Out of the 217 cohort members with drug resistance genotypes, 121 (43% of all cohort members) had documented resistance, 19% to a single class of drug, 20% to two drug classes, 4% to three drug classes and 1% to four drug classes. The most common forms of resistance were to NNRTIs (37%) and NRTIs (28%). Five percent had resistance to protease inhibitors and 1% to an integrase inhibitor.

Resistance to two drug classes means that at an early age, young people with HIV already face challenges in assembling effective drug combinations – and any future virological failure may have especially serious consequences for their treatment options. 

The researchers compared cohort members born before and after 2000. Younger cohort members (under 25 years) comprised 40% of the cohort. They were less likely to have started treatment at a CD4 count below 350, to have been exposed to unboosted protease inhibitors (3% vs 18%), to have been exposed to monotherapy or dual therapy with NRTIs alone (1% vs 17%) or to have current virological failure (viral load above 1000) (3% vs 10%).
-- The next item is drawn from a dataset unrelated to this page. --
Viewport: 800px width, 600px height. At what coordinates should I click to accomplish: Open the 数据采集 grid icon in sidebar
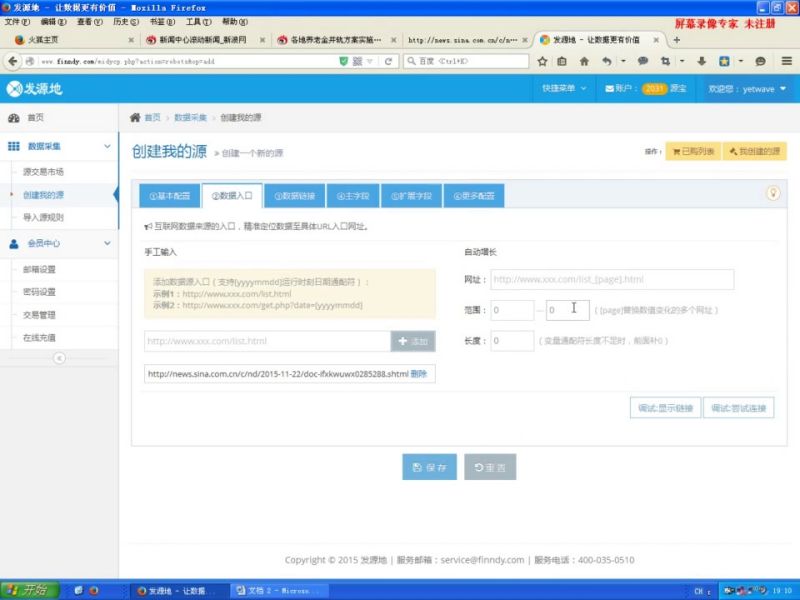click(12, 145)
A multivariate analysis showed that the presence of drug resistance mutations was associated with a history of exposure to NRTI monotherapy or dual therapy (p=0.029), or exposure to at least two anchor classes of antiretrovirals (p=0.000).

The researchers say that it’s worrying that “even in those born in the era of effective combination therapy, more than one third had acquired drug resistance mutations, with 14% having resistance to 2 or more classes.”

Although rates of multi-class resistance were low in this cohort compared to previous studies in Europe and North America, the researchers are concerned by the high rate of NNRTI resistance detected in study participants. More than one in three had NNRTI resistance, potentially excluding them from eligibility for treatment with injectable long-acting rilpivirine. They point out that rates of NNRTI resistance are even higher among adolescents and young people in low- and middle-income countries.

“The development of long-acting ART that does not include NNRTIs is urgently required, particularly for youth with unsuppressed viraemia struggling with adherence to daily oral regimens,” they note. “The challenges of ART adherence in infancy, childhood and in adolescence underscore the need for continued research and innovation in long-acting ART,” they conclude.

They also highlight the need for changes in admission criteria for clinical trials of new long-acting regimens. Currently, clinical trials are carried out first in adults and then in adolescents, before a paediatric formulation is developed. It can take several years from drug licensing to the completion of trials in adolescents, during which time the new product cannot be used in those under the age of 18.

“To reduce the access gap for newer therapies there are increasingly strong arguments for the routine inclusion of adolescents aged 10-17 years weighing > 35kg in clinical trials with adults,” the Imperial College researchers argue. They also urge the involvement of young people born with HIV in the drug development and clinical trial process as expert patients, to ensure that future long-acting products meet the needs of young people.
 

References

Glenn JS et al. The cumulative prevalence of HIV-1 drug resistance in perinatal HIV. AIDS, published online, 4 April 2025.